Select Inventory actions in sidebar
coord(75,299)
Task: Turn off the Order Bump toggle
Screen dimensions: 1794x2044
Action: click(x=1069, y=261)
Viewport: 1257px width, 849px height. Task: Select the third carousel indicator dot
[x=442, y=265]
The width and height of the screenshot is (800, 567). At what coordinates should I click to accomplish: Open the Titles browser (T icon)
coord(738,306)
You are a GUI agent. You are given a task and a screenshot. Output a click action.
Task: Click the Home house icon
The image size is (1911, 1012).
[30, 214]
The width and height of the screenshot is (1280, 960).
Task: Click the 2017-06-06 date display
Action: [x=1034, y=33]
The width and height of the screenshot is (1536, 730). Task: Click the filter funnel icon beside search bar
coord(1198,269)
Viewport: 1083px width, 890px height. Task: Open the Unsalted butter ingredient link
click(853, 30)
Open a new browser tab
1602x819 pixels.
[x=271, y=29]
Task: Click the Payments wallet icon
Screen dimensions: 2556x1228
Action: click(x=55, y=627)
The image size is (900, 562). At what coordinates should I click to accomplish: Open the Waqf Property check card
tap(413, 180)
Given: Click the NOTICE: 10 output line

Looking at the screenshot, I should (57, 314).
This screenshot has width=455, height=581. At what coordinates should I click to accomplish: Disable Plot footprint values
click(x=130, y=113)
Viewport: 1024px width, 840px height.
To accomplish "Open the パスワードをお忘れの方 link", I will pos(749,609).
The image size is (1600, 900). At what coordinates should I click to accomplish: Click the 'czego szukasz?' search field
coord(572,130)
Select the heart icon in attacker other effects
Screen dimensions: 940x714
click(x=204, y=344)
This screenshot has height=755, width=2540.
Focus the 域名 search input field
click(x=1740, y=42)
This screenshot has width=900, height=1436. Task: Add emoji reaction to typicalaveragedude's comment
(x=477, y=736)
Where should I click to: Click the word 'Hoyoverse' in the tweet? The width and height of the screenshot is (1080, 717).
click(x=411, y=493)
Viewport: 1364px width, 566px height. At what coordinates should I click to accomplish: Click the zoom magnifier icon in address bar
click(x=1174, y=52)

# # # #

■ **Your task**
Could you change each "Viewport" in the listing above to "Window size" and return all its lines otherwise unchanged?

■ **Right answer**
Select Inventory actions in sidebar
coord(75,299)
Task: Turn off the Order Bump toggle
Screen dimensions: 1794x2044
Action: click(x=1069, y=261)
Window size: 1257px width, 849px height. Task: Select the third carousel indicator dot
[x=442, y=265]
The width and height of the screenshot is (800, 567). At what coordinates should I click to accomplish: Open the Titles browser (T icon)
coord(738,306)
You are a GUI agent. You are given a task and a screenshot. Output a click action.
Task: Click the Home house icon
The image size is (1911, 1012).
[30, 214]
The width and height of the screenshot is (1280, 960).
Task: Click the 2017-06-06 date display
Action: [x=1034, y=33]
The width and height of the screenshot is (1536, 730). Task: Click the filter funnel icon beside search bar
coord(1198,269)
Window size: 1083px width, 890px height. Task: Open the Unsalted butter ingredient link
click(853, 30)
Open a new browser tab
1602x819 pixels.
[x=271, y=29]
Task: Click the Payments wallet icon
Screen dimensions: 2556x1228
Action: click(x=55, y=627)
The image size is (900, 562). At what coordinates should I click to accomplish: Open the Waqf Property check card
tap(413, 180)
Given: Click the NOTICE: 10 output line

Looking at the screenshot, I should (57, 314).
This screenshot has width=455, height=581. At what coordinates should I click to accomplish: Disable Plot footprint values
click(x=130, y=113)
Window size: 1024px width, 840px height.
To accomplish "Open the パスワードをお忘れの方 link", I will pos(749,609).
The image size is (1600, 900). At what coordinates should I click to accomplish: Click the 'czego szukasz?' search field
coord(572,130)
Select the heart icon in attacker other effects
Screen dimensions: 940x714
click(x=204, y=344)
This screenshot has height=755, width=2540.
Focus the 域名 search input field
click(x=1740, y=42)
This screenshot has width=900, height=1436. Task: Add emoji reaction to typicalaveragedude's comment
(x=477, y=736)
Where should I click to: Click the word 'Hoyoverse' in the tweet? The width and height of the screenshot is (1080, 717).
click(x=411, y=493)
Window size: 1364px width, 566px height. At what coordinates should I click to accomplish: Click the zoom magnifier icon in address bar
click(x=1174, y=52)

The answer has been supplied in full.